ACTIVITY: Would you give back exactly the lines from the line with "Task: Expand the Maintenance menu chevron" through the end of the entries below, both included, but none of the pictures?
[Start of Attachment]
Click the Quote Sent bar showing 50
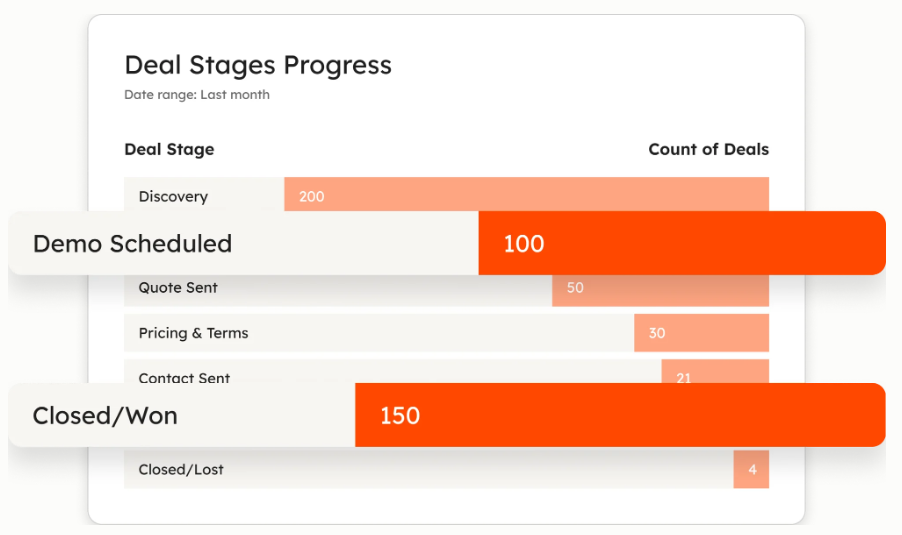902x535 pixels. click(x=660, y=288)
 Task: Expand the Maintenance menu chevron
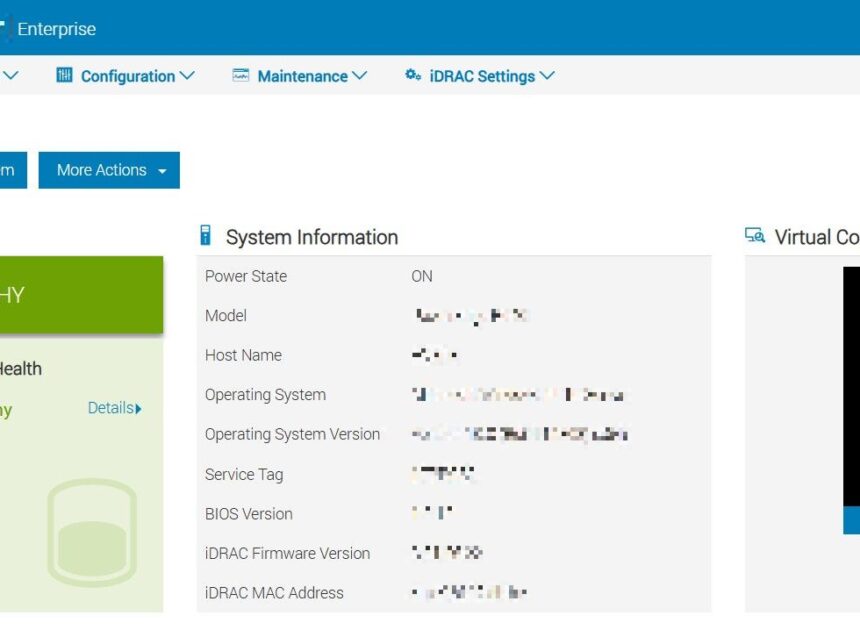coord(360,75)
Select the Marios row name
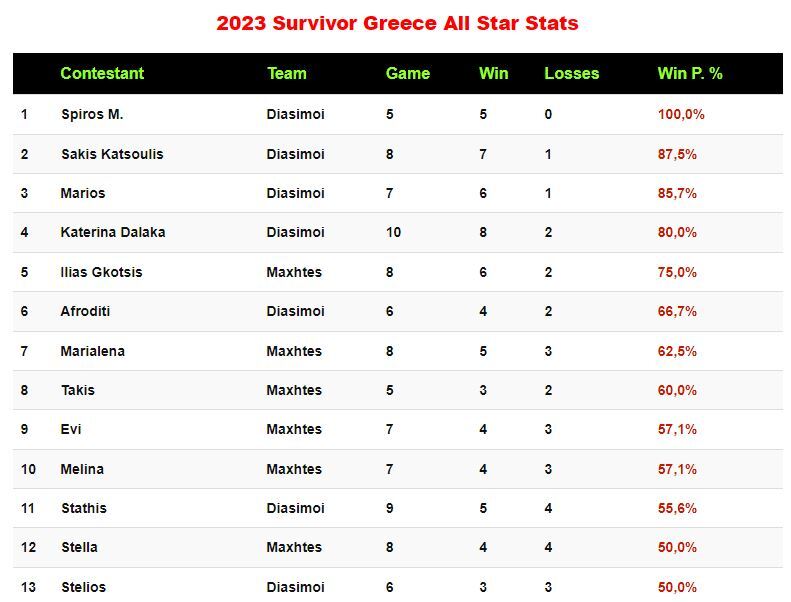Screen dimensions: 791x602 [x=83, y=193]
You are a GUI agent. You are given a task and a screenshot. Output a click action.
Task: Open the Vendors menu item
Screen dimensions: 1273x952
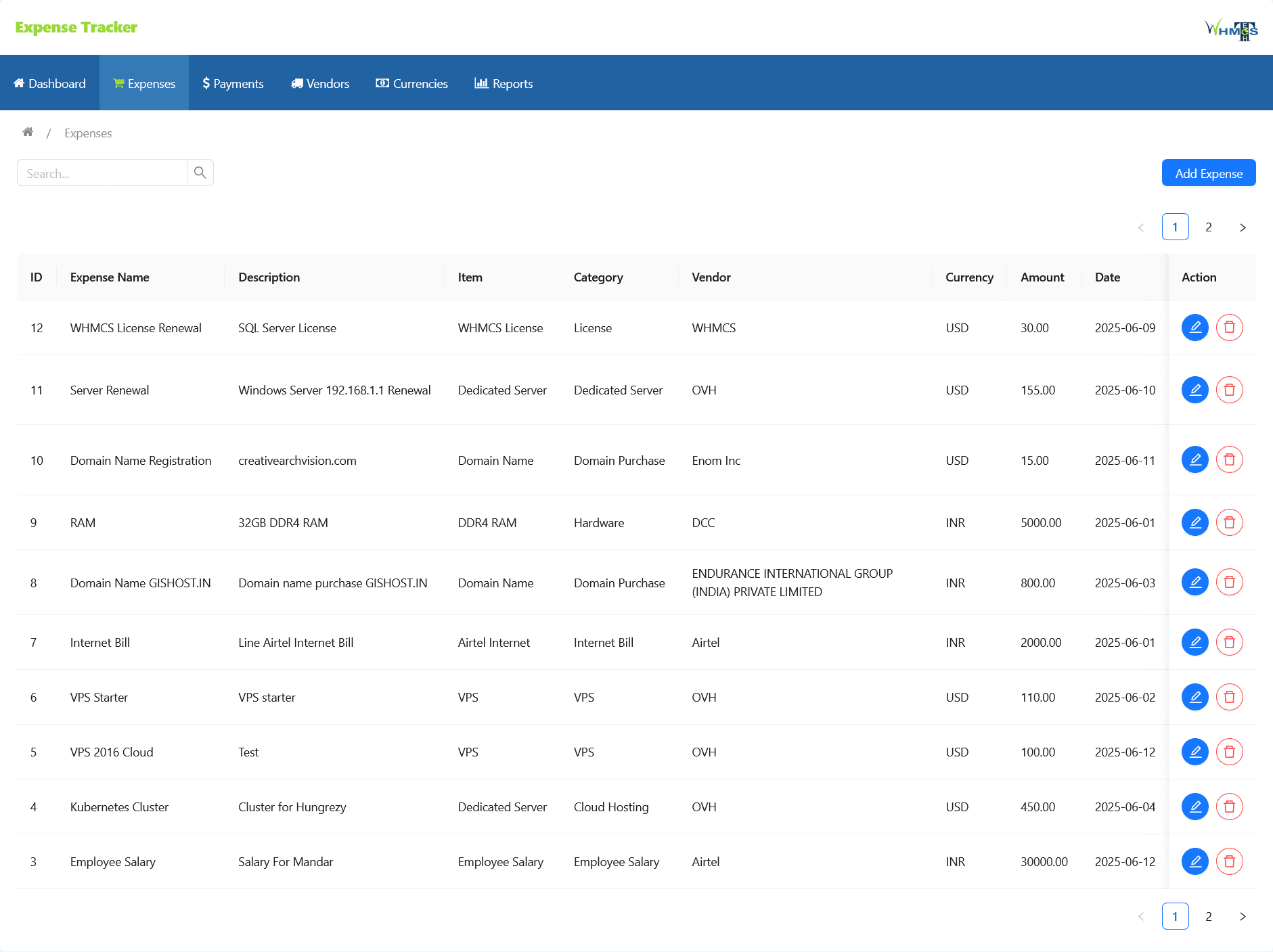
[End of Attachment]
REPLY TO THE EXERCISE:
 Task: Expand the Maintenance menu chevron
coord(360,75)
Select the Marios row name
Screen dimensions: 791x602 [x=83, y=193]
You are a GUI agent. You are given a task and a screenshot. Output a click action.
Task: Open the Vendors menu item
Screen dimensions: 1273x952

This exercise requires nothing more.